The NCAA, still trying to stave off actually having to treat student-athletes like actual employees, is poised to take another step in the direction of kinda, sorta doing so.
A subcommittee in charge of the rules governing NIL is set to meet this week to discuss proposals to give schools clearance to pursue NIL deals for their student-athletes.
The changes that will be under review on Thursday would also give schools the ability to help kids with contracts, help them with their taxes and provide other resources related to the execution of marketing deals.
This would be a step in the right direction, certainly, but still, remember that NIL money is basically endorsement money paid by third parties, not compensation from an employer to an employee for services rendered.
That is still to come.
And no doubt, the employee model is the endgame.
In the here and now, Nebraska AD Trev Alberts told ESPN that it’s time for the NCAA to “be aggressive” with respect to the next steps with NIL.

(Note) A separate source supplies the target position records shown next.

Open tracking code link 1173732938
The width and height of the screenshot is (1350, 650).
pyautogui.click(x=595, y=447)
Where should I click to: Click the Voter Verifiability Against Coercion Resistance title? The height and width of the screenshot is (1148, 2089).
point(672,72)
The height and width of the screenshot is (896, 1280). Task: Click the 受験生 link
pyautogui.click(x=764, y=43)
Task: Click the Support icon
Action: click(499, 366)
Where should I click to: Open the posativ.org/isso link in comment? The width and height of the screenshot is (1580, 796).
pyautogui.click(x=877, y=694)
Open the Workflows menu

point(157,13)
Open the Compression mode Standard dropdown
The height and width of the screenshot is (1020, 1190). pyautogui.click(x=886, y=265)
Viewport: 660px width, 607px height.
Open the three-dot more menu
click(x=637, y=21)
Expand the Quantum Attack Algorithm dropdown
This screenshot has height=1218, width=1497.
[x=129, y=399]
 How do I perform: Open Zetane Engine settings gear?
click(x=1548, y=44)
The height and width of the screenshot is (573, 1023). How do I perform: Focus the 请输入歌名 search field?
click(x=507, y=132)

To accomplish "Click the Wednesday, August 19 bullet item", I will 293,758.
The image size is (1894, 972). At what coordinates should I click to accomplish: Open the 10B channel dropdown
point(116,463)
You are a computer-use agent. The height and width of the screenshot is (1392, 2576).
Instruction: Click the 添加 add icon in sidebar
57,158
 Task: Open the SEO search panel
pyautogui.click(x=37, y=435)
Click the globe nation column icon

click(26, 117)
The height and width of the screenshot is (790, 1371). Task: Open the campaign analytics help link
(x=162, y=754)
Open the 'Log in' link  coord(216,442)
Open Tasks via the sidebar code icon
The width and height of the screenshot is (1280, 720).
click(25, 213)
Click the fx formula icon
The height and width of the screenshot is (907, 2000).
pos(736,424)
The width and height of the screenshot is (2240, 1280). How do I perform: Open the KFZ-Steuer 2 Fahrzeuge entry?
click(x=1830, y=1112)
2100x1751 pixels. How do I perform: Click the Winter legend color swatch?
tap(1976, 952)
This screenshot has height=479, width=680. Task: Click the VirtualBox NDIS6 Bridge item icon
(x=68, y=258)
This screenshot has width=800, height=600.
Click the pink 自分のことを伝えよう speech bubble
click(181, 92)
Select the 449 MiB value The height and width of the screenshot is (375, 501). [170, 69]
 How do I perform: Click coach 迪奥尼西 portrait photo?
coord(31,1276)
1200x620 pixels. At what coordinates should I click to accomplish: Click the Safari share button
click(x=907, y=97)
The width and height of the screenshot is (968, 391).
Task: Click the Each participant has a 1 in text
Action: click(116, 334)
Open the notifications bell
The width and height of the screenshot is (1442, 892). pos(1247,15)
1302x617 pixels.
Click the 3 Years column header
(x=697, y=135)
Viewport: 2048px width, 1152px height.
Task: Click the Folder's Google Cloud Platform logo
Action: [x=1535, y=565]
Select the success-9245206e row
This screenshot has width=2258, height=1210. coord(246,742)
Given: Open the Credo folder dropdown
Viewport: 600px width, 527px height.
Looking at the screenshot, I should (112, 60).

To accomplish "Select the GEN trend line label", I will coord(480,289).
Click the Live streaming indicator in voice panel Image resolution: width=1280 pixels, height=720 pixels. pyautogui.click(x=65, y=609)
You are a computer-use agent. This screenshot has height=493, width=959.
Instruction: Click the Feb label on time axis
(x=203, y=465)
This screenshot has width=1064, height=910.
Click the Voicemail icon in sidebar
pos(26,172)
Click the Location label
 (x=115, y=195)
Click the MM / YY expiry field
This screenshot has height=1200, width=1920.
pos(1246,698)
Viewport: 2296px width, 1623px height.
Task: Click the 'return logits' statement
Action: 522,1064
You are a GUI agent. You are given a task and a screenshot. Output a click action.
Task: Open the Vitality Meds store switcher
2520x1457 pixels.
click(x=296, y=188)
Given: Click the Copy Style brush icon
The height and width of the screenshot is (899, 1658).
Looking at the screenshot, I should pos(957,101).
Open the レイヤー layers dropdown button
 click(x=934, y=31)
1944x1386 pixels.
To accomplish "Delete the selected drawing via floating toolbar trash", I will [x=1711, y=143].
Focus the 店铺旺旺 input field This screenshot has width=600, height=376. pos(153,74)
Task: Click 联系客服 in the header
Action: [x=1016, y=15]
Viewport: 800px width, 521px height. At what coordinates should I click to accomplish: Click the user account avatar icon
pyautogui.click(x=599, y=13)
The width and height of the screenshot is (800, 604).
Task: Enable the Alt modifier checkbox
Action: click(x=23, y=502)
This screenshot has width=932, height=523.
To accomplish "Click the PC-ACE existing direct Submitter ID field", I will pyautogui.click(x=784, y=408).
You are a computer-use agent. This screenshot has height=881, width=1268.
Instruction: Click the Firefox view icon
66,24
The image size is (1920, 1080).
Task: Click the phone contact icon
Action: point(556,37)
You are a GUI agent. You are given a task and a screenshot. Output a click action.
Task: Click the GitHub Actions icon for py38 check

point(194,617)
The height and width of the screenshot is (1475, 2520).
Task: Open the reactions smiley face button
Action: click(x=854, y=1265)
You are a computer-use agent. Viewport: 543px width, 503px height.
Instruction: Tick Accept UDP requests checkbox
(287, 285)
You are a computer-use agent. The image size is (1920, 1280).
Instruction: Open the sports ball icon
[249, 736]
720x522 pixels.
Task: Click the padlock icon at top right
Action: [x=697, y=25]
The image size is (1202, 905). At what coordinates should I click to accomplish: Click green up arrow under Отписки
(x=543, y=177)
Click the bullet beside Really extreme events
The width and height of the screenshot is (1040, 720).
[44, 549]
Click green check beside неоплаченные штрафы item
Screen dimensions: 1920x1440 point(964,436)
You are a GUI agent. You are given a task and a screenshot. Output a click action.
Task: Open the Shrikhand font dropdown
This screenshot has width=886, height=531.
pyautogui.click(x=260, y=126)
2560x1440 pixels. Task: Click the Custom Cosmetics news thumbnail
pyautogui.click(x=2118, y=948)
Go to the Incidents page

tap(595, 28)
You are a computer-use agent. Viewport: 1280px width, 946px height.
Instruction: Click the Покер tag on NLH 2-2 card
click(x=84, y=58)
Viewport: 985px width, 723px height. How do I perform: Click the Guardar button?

“Let’s be honest. Some of the stuff we’re talking about now, we would have never even had a conversation about two years ago,” Alberts said. “The goalposts keep moving. We keep sliding further and further. Some of the things early on that were impermissible, it’s time to rethink those things.”
The current NCAA approach to NIL has merely shifted the Wild, Wild West that had existed before with under-the-table payments being made by boosters and would-be agents to top student-athletes into being a Wild, Wild West that is somewhat above board.
The NIL collectives that have come into being operate under what feels like an undefined set of supposed guidelines that some athletics departments, like the one at the University of Virginia, are following to the letter of the law and beyond, and others (ahem, looking at you, Miami) are exploiting to the echo of the whistle.
The proposed changes would seem to level the playing field a bit, of course almost entirely at the top of the food chain – the subset of wealthy schools that have staff and consultants who work with their athletics departments on NIL.
“We all know how college athletics works. If schools are allowed to do something, and it provides value to their athletes, then it’s going to be used in recruiting. That’s going to lead to schools investing quickly and heavily in these support services,” said Casey Schwab, the founder and CEO of Altius Sports Partners, an NIL-based consulting firm that began working with UVA Athletics last year.
The Altius-UVA relationship, per a press release from last July, has a UVA Athletics-funded general manager from Altius Sports Properties who is in charge of overall NIL strategy for the athletics department
“By participating in the Altius GM program, we will expand our partnership that enhances resources for students which will create more opportunities for them to maximize their NIL,” UVA Athletics Director Carla Williams said in the news release. “Our original goal with Altius was to establish a substantive NIL program grounded in best practices and adding lasting value to the lives of our student-athletes. This will help to accomplish that utilizing dedicated staff who specialize in the ever-changing world of NIL.”
UVA Athletics already has the infrastructure in place to be able to scale up in the event that the proposals being reviewed this week by the NCAA end up being adopted.
“These are the types of things that people on campus have been clawing to do and venting to us about for the last few years,” Schwab told ESPN. “We want to be able to support athletes; we need to be able to do more of it.”